L’effarement n’est pas moindre dans la ville ; on court, on s’interroge, on se redit la nouvelle terrible ; mais bientôt les rues se font désertes, car les bombes y éclatent, et, déjà, l’on a emporté quelques blessés.

Les habitants ont confiance pourtant ; les indigènes surtout croient la place imprenable ; mais l’état-major, réuni en conseil extraordinaire dans l’intérieur de la citadelle, est beaucoup moins tranquille. Il sait bien, lui, que les murailles de la ville sont en mauvais état ; que le fort Saint-Georges même, construction oblongue de cent mètres de large sur quatre cents de long, n’est pas très formidable ; que le mur qui l’entoure a peu d’épaisseur, et que ses quatre batteries et ses quatre bastions sont d’un travail défectueux et peu solide. La garnison, il le sait bien aussi, est des plus misérables ; elle se compose en tout de trois cents hommes, parmi lesquels beaucoup de vagabonds, des déserteurs portugais et des noirs ; en fait d’officiers, trois lieutenants et sept enseignes ; et il y a bien peu à compter sur la valeur des troupes indigènes.

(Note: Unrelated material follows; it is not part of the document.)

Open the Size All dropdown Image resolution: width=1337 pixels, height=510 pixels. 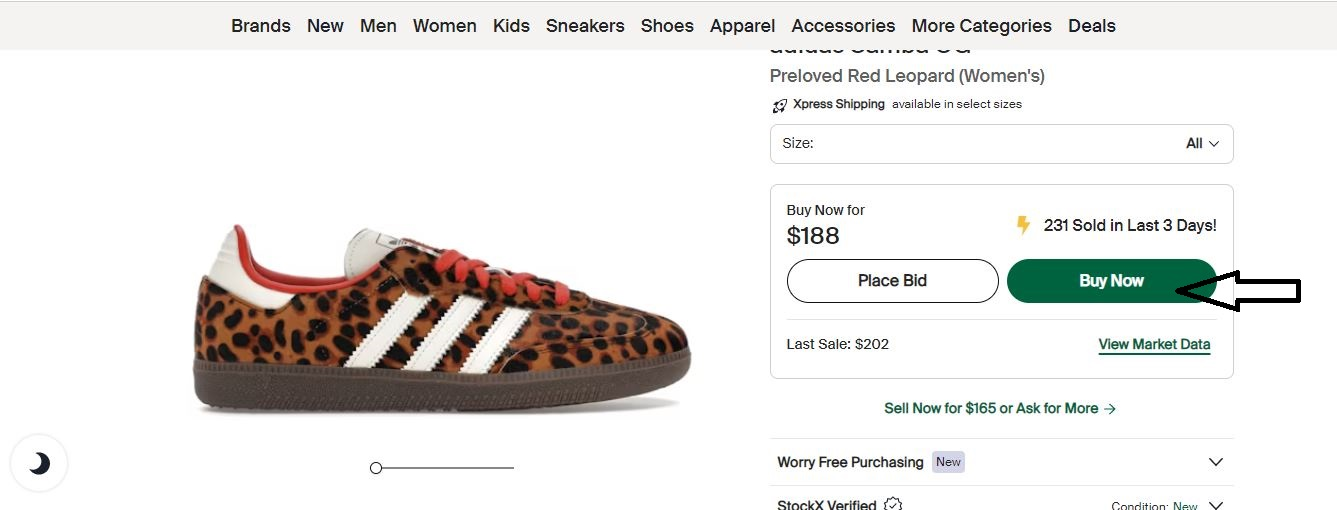[x=1001, y=143]
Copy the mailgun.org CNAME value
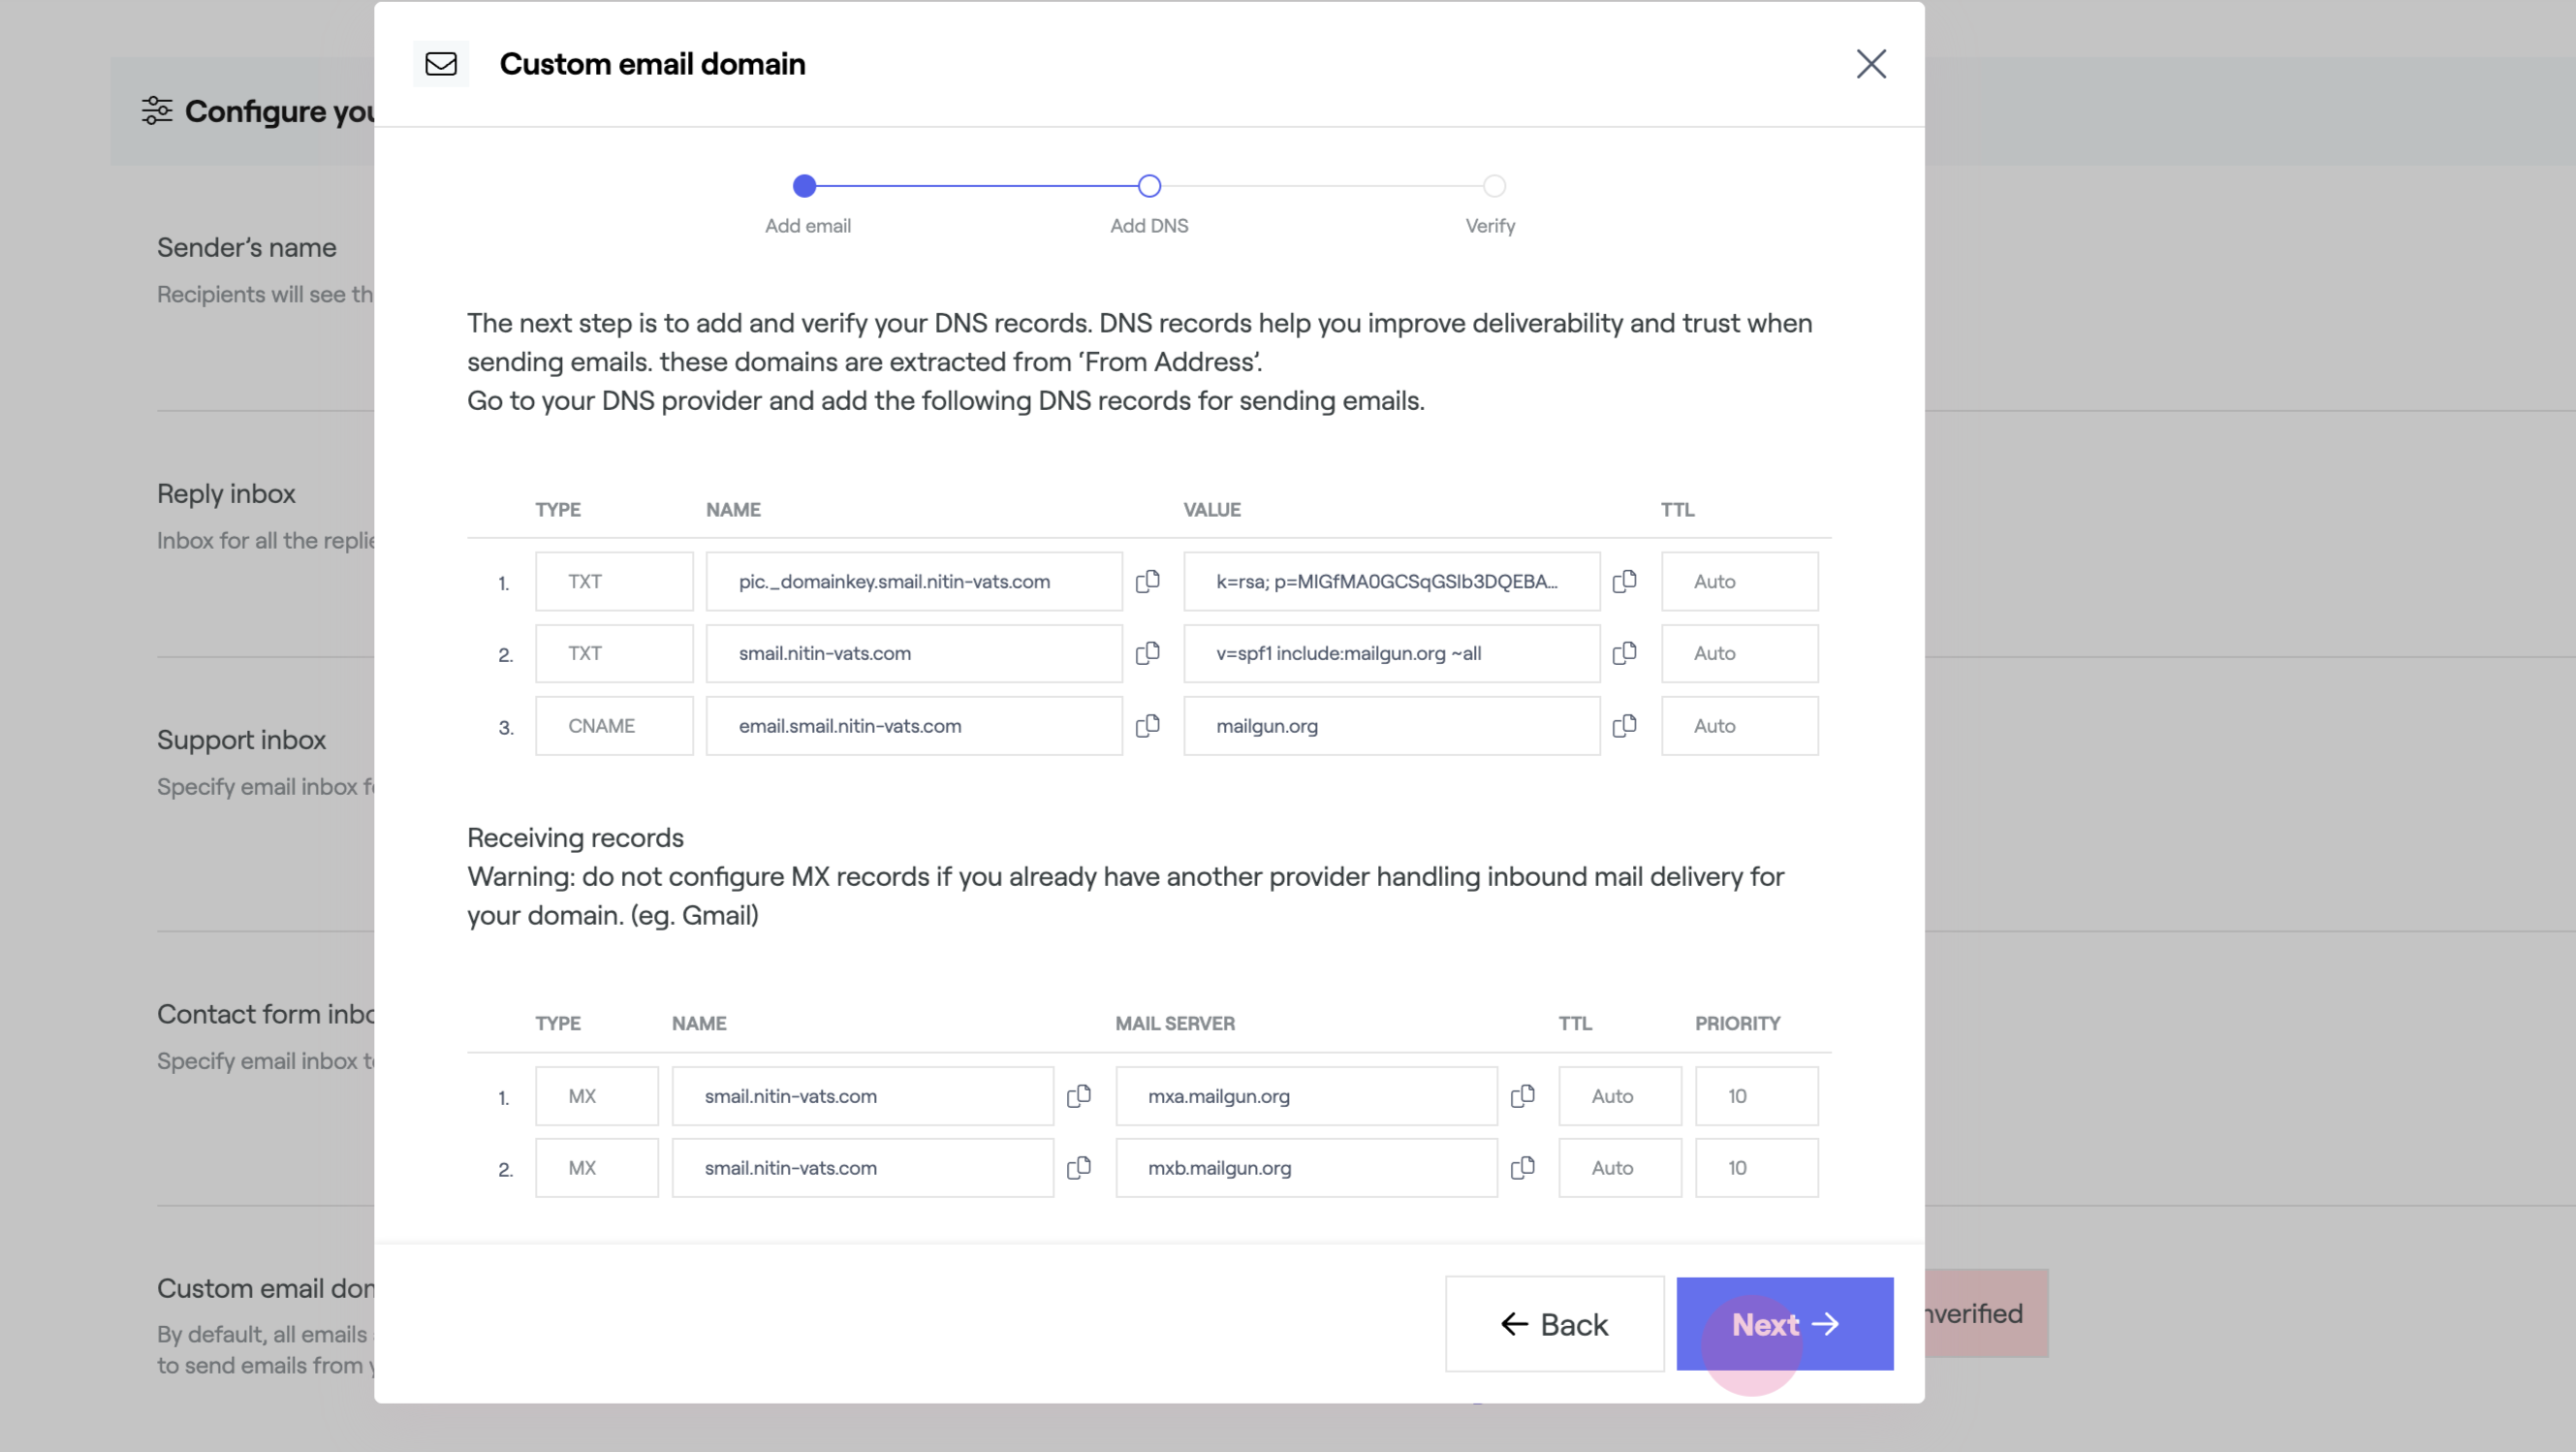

Le conseil, dans une salle sombre autour d’une table couverte d’un tapis vert, ressemble à une assemblée de muets. Le fracas des batteries, toutes proches, répondant au canon des assiégeants, est seul à parler, et il couvre d’ailleurs les rares voix qui laissent tomber de temps à autre des phrases insignifiantes :

— Quel plan adopter pour la défense ?

— Il faudrait connaître le plan d’attaque.